Splendid’s debutta nel maggio 2002 al Grand Hotel Plaza di Roma in occasione del Festival “Cercando i teatri” organizzato da ETI (Ente Teatrale Italiano) e Teatro Valle.
Al settimo piano del famoso albergo di Via del Corso e di fronte a un ristrettissimo gruppo di spettatori (una quarantina ogni volta) otto gangster armati di mitra, vestiti di abiti neri o gessati – griffati Costume National – si trovano all’interno di una suite per una storia di rapimenti e sparatorie. Per una circostanza non chiarita, uno di loro ha ucciso una ricca ereditiera americana che tenevano in ostaggio.

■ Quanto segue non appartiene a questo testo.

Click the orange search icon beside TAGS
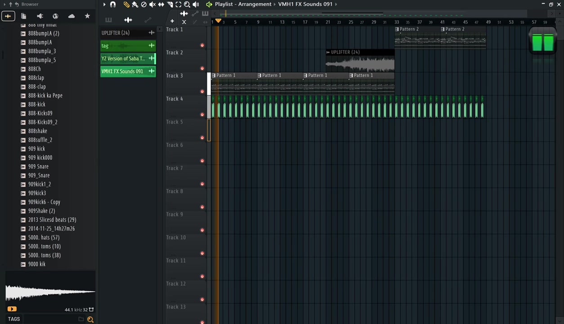This screenshot has width=564, height=324. click(x=90, y=320)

Anche il pubblico assiste e viene coinvolto in questa azione, anche lui vittima e ostaggio di questi famosi criminali. Asserragliati in questo luogo da giorni, tra lussuosi lampadari, bottiglie di vino, bicchieri e sigarette, mettono in moto dinamiche di piccoli tradimenti e lotte vane, al ritmo di estenuanti valzer.

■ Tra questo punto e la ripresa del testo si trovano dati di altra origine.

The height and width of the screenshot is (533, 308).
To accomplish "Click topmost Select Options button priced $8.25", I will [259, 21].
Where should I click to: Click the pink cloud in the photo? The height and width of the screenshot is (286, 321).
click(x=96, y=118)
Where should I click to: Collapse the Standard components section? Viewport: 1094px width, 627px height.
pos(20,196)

Tra di loro spiccano Jean, detto Johnny, il capo della banda “La Rafale” che guida le danze; Scott, morbosamente preoccupato di ascoltare i notiziari radiofonici che raccontano della loro efferatezza; Pierrot, sconvolto dalla morte del fratello di cui cerca di rivestire i panni; lo sbirro, che sceglie di passare dalla parte dei criminali per un’attrazione feticistica verso la violenza. Nei trentasette minuti che mancano alla fine della leggenda de “La Rafale” si consumano tradimenti e voltagabbana, sinuose danze macabre, appetiti sessuali non soddisfatti, e soprattutto trasformazioni, passaggi. Il passaggio del poliziotto dall’altra parte della barricata, ma anche il passaggio di Jean che da capo della banda ne diventa cap(r)o espiatorio o vittima, costretto a travestirsi da donna, nei panni dell’ereditiera, per convincere le forze dell’ordine che quella sia ancora viva. La camera d’hotel, come nella miglior tradizione di film d’azione, si trasforma in una prigione senza via di fuga: le tende di velluto ben chiuse per non essere visti dai tiratori scelti, le bottiglie vuote sparse sul pavimento in marmo, il letto disfatto e il generale disordine.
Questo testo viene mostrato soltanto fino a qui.